Stored data entries
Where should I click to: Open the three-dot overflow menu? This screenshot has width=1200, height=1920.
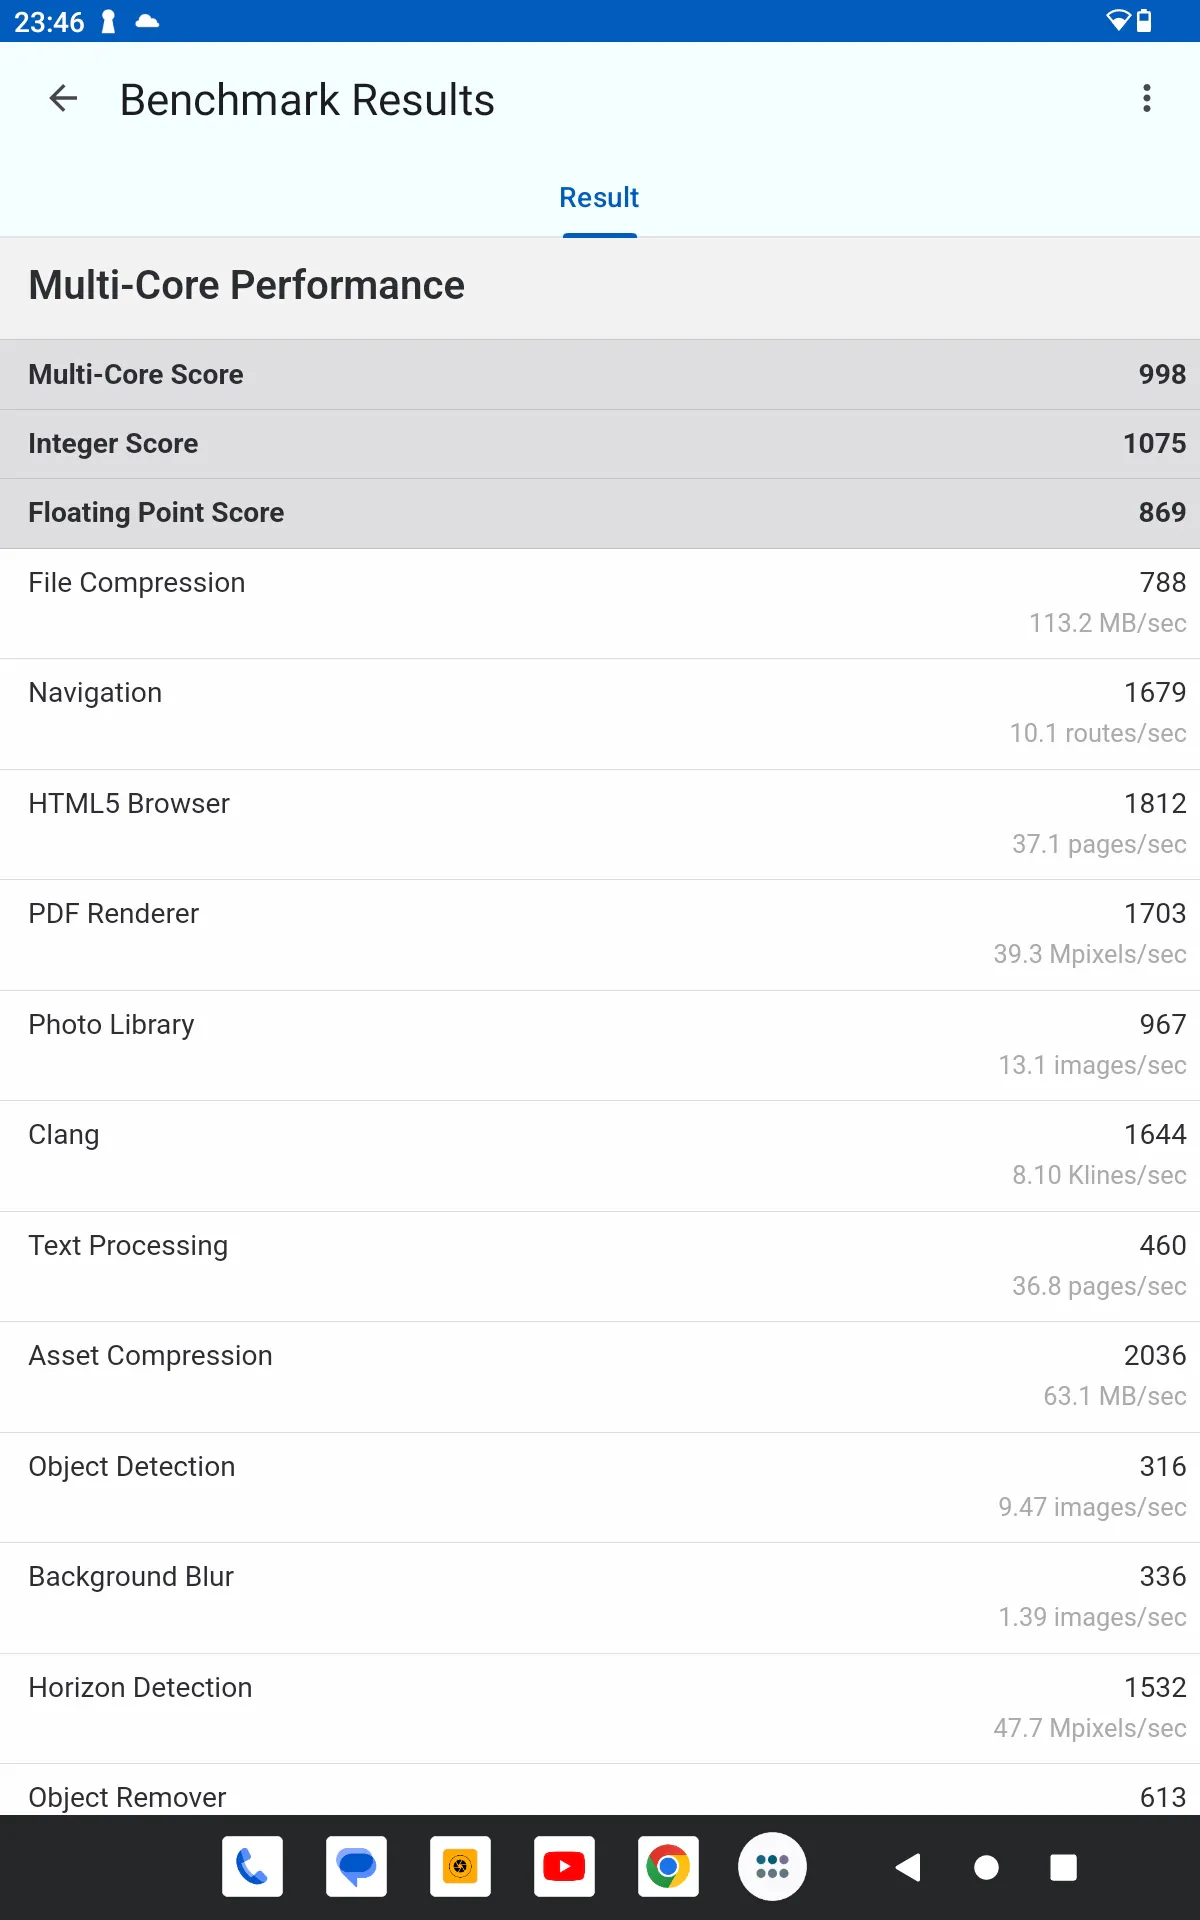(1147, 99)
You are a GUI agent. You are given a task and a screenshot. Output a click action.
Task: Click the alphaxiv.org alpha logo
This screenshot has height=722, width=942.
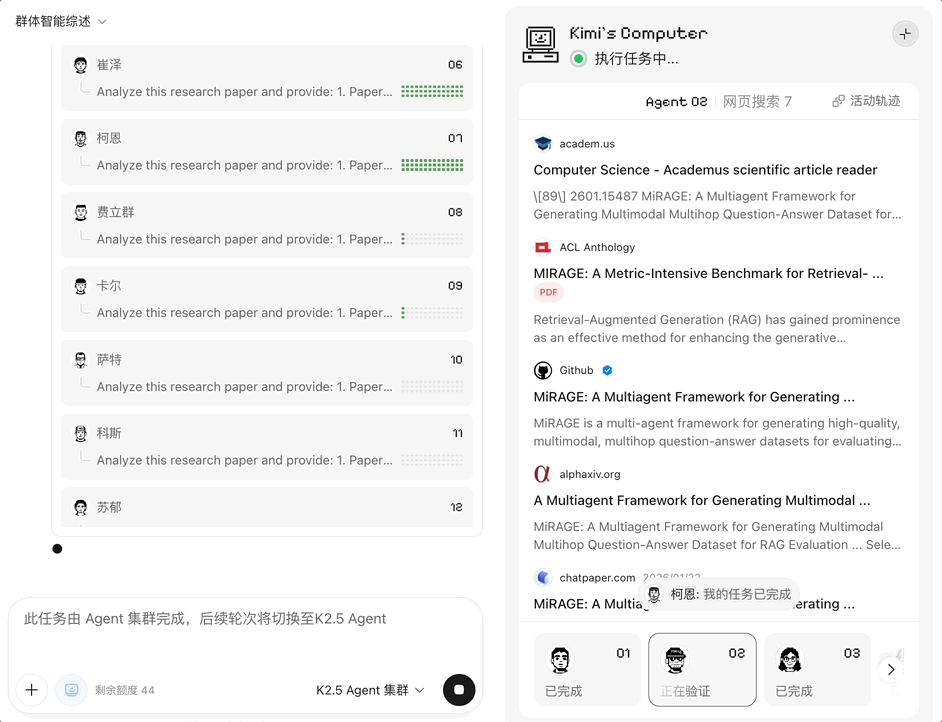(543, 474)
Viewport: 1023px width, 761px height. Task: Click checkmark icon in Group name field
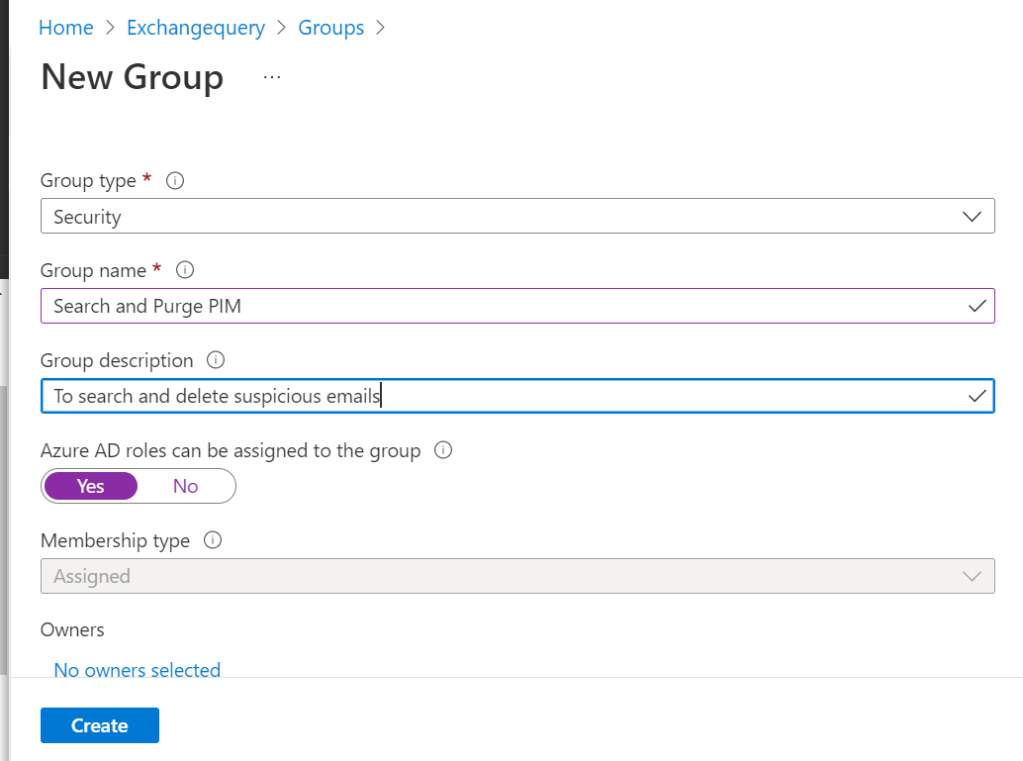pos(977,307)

** WORK TASK **
The answer must be a word-for-word copy of all the entries, containing no pictures.

** EXPECTED OUTPUT **
Where should I click to: Open the three-dot overflow menu? This screenshot has width=1200, height=1920.
(1147, 99)
You are a GUI agent. You are given a task and a screenshot. Output a click action.
Task: Click the alphaxiv.org alpha logo
This screenshot has height=722, width=942.
(543, 474)
Viewport: 1023px width, 761px height. Task: Click checkmark icon in Group name field
pos(977,307)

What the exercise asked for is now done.